• [Task description]: Copy the rows between the line holding "This screenshot has width=638, height=499." and the line holding "point(526,295)", inclusive, swapping "Screen dimensions" for "Display size" and keeping everything else the same.

• [Records to process]:
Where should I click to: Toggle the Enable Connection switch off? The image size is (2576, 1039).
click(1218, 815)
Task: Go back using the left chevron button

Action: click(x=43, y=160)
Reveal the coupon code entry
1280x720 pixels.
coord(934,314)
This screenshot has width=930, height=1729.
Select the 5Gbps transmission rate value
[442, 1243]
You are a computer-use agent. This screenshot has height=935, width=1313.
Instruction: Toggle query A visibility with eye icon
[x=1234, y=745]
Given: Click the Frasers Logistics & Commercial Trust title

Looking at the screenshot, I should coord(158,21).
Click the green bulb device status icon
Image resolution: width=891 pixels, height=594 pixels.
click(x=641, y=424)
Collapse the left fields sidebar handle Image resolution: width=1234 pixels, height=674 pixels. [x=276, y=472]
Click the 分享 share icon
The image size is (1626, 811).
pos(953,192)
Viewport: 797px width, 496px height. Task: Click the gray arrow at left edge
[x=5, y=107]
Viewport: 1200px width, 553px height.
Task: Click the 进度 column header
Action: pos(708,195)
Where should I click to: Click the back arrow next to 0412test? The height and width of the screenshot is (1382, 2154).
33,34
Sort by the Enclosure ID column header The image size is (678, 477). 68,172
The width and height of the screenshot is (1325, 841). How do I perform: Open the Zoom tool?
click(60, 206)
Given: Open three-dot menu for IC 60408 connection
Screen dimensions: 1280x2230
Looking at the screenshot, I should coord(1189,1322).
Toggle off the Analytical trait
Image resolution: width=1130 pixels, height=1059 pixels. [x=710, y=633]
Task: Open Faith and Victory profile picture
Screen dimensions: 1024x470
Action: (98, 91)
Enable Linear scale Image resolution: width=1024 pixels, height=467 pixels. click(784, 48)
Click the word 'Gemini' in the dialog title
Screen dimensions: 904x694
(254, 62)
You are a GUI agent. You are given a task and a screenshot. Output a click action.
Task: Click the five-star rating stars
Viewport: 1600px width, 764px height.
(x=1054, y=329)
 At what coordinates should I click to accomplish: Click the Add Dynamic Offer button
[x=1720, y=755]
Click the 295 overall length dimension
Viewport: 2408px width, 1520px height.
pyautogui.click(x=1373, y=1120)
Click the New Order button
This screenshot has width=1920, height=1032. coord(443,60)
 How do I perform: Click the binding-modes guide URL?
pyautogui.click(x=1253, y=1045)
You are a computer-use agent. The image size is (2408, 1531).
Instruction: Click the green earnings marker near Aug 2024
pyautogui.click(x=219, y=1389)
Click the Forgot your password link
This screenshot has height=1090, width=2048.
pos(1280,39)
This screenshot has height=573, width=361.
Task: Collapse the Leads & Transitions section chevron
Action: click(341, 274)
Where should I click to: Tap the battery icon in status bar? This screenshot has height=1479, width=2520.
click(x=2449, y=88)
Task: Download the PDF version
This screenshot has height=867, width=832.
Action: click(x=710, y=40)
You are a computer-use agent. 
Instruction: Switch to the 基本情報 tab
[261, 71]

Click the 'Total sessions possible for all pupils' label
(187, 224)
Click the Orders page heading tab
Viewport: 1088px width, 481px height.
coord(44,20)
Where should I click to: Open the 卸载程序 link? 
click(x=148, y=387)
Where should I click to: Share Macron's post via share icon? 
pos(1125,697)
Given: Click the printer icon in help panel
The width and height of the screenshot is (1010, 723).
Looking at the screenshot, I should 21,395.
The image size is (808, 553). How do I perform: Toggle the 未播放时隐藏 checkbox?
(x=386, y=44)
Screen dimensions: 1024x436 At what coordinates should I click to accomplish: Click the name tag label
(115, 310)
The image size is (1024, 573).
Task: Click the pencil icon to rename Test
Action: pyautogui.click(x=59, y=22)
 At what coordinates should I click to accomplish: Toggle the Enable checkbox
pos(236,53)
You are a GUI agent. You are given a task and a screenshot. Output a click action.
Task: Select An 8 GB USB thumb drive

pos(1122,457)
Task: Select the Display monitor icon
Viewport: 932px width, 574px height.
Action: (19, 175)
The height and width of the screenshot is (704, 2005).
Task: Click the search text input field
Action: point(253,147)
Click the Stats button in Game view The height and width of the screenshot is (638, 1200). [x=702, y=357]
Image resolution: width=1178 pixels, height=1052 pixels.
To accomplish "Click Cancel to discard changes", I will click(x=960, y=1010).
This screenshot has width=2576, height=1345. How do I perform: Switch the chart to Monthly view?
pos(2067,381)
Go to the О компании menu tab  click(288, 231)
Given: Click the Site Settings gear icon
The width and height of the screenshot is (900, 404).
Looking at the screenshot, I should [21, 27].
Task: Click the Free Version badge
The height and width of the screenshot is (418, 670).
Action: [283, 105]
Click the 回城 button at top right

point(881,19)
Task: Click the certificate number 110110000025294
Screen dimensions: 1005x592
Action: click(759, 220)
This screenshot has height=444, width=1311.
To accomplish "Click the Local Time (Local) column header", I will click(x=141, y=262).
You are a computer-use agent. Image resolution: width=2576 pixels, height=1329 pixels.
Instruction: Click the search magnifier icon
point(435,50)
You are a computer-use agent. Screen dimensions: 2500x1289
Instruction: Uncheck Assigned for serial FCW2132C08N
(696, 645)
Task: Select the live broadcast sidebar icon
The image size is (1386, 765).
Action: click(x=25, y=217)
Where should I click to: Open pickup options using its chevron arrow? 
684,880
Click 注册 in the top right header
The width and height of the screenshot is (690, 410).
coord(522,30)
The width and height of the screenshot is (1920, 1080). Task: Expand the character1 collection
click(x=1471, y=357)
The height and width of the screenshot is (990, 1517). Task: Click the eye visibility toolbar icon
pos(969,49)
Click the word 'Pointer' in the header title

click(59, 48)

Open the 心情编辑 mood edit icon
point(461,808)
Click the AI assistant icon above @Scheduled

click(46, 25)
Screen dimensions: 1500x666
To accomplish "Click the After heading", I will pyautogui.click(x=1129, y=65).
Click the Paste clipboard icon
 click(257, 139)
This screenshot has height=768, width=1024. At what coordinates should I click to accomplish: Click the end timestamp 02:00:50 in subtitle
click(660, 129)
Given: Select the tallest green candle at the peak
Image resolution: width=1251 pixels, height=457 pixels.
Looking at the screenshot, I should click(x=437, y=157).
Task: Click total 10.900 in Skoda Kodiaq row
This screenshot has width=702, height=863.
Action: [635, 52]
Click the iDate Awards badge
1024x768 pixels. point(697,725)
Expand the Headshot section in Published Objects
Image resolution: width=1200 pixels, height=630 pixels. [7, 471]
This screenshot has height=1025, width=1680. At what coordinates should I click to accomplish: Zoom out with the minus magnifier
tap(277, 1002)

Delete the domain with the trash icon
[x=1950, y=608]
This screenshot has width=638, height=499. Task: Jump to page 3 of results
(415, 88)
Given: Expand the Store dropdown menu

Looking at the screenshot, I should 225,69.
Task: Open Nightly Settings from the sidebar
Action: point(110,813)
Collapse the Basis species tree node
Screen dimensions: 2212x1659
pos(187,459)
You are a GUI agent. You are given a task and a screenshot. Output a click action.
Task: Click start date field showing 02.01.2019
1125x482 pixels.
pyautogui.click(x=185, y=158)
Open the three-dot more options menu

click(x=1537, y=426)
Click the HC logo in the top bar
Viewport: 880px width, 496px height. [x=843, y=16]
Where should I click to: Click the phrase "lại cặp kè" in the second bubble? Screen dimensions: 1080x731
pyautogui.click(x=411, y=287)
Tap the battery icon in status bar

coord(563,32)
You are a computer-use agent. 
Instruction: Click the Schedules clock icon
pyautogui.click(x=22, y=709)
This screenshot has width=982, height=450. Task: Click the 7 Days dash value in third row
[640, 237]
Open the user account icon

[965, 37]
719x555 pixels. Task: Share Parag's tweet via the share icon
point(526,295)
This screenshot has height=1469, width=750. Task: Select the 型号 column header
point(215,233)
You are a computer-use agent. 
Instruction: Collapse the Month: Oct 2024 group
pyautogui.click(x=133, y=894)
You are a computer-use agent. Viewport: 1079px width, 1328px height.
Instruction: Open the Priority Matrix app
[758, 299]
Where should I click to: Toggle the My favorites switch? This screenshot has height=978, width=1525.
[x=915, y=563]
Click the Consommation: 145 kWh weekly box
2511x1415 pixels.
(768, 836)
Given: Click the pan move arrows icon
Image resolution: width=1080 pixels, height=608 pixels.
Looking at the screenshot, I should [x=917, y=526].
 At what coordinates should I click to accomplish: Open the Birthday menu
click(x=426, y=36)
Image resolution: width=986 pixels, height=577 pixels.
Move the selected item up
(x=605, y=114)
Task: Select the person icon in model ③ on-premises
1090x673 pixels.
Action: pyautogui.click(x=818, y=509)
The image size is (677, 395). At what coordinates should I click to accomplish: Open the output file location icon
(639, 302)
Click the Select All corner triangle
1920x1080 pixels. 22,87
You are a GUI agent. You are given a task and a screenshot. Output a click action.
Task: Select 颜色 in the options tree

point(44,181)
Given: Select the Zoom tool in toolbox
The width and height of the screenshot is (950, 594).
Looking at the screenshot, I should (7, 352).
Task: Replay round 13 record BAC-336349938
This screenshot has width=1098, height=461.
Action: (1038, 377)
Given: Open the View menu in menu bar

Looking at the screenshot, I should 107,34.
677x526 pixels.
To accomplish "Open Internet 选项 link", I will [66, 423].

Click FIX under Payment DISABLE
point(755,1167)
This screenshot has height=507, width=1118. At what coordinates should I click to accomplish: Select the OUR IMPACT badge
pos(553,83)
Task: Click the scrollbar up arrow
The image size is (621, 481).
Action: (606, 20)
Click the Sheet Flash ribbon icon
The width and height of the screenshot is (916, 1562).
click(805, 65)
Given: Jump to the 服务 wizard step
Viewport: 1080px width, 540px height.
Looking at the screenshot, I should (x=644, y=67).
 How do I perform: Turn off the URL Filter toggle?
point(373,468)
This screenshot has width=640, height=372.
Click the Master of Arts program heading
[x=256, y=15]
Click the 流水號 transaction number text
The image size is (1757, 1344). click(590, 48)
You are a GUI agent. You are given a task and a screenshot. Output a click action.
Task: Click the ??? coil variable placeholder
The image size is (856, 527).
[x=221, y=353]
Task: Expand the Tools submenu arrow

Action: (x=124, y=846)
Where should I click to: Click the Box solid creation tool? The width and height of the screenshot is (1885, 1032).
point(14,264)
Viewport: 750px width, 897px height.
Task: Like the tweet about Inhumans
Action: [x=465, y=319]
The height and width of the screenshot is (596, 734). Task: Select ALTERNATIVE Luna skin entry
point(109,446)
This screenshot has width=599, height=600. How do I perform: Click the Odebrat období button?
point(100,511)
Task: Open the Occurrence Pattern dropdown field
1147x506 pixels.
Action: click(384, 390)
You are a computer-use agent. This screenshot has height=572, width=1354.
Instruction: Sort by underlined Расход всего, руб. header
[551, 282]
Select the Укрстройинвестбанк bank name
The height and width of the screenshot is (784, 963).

• [Complete response]:
This screenshot has width=638, height=499. Task: Jump to page 3 of results
(415, 88)
Given: Expand the Store dropdown menu

Looking at the screenshot, I should 225,69.
Task: Open Nightly Settings from the sidebar
Action: point(110,813)
Collapse the Basis species tree node
Display size: 2212x1659
pos(187,459)
You are a GUI agent. You are given a task and a screenshot. Output a click action.
Task: Click start date field showing 02.01.2019
1125x482 pixels.
pyautogui.click(x=185, y=158)
Open the three-dot more options menu

click(x=1537, y=426)
Click the HC logo in the top bar
Viewport: 880px width, 496px height. [x=843, y=16]
Where should I click to: Click the phrase "lại cặp kè" in the second bubble? Display size: 1080x731
pyautogui.click(x=411, y=287)
Tap the battery icon in status bar

coord(563,32)
You are a computer-use agent. 
Instruction: Click the Schedules clock icon
pyautogui.click(x=22, y=709)
This screenshot has width=982, height=450. Task: Click the 7 Days dash value in third row
[640, 237]
Open the user account icon

[965, 37]
719x555 pixels. Task: Share Parag's tweet via the share icon
point(526,295)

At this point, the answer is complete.